La sala, se sospecha, es un pequeño nicho donde el espacio y el tiempo aún no se han jurado inseparable amor eterno y como mucho mantienen una fría indiferencia, este desamor provoca por supuesto graves consecuencias para quien se adentre en la sala, diríase que el tiempo en la sala arrojó por la borda su naturalidad y se instaló en el sinsentido más absoluto, deja de fluir, cual es su naturaleza, y se coagula por las esquinas, más que pasar borbotea, los minutos no se suceden, supuran de forma lenta y caótica mientras que los segundos no llegan y se van, llegan, remolonean, realizan torpes piruetas que enfurecen al visitante y se adormecen entre los ojos y las cosas.

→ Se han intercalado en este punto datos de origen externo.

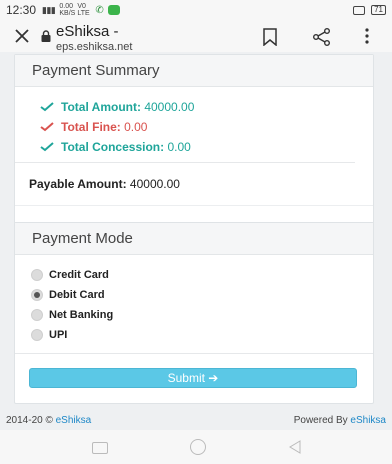  What do you see at coordinates (340, 420) in the screenshot?
I see `powered-by-text: Powered By eShiksa` at bounding box center [340, 420].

Cada cual decide matar el tiempo como puede, los hay quienes deciden hacerlo de manera rápida y silenciosa, con un picahielos a traición, fin del tiempo. Los hay quienes pergeñan un plan elaborado con meticulosidad de, valga la analogía, relojero, los menos confían en que esa herida mal curada por la que el tiempo supura acabe desangrándolo y yazca, a última hora del día, moribundo e infeccioso.

En el espacio, desde Aristóteles lo sabemos, se acomodan las cosas, listas y bien preparadas para recibir la mirada de la gente y expresar su materia de la mejor forma que pueden, la esencia no, claro, la esencia solo se la enseñan a quien en vez de mirarlas de refilón se queda con ellas y las observa y las piensa. Ha sido así desde siempre mas no en la sala, el espacio, malhumorado como está, soltero como está del tiempo alberga de mala gana las cosas, que no se depositan ya, se sedimentan formando macizos indistinguibles de objetos, romos, pesados de mirar, oscuros de pensar.

Como en cualquier casa con desavenencias, la enemistad entre espacio y tiempo provocan una atmósfera irrespirable en la sala, el aire teme enfadar a cualquiera o cometer alguna impertinencia y decide quedarse quieto donde está, por más que se le obligue a moverse cada cierto tiempo su situación de incomodidad le hace tender a la sempiterna quietud ruborizada. Pero como todas las buenas torturas, esta duró lo suficiente para parecer eterna y lo suficientemente poco para desear su pronto fin que no llegaba.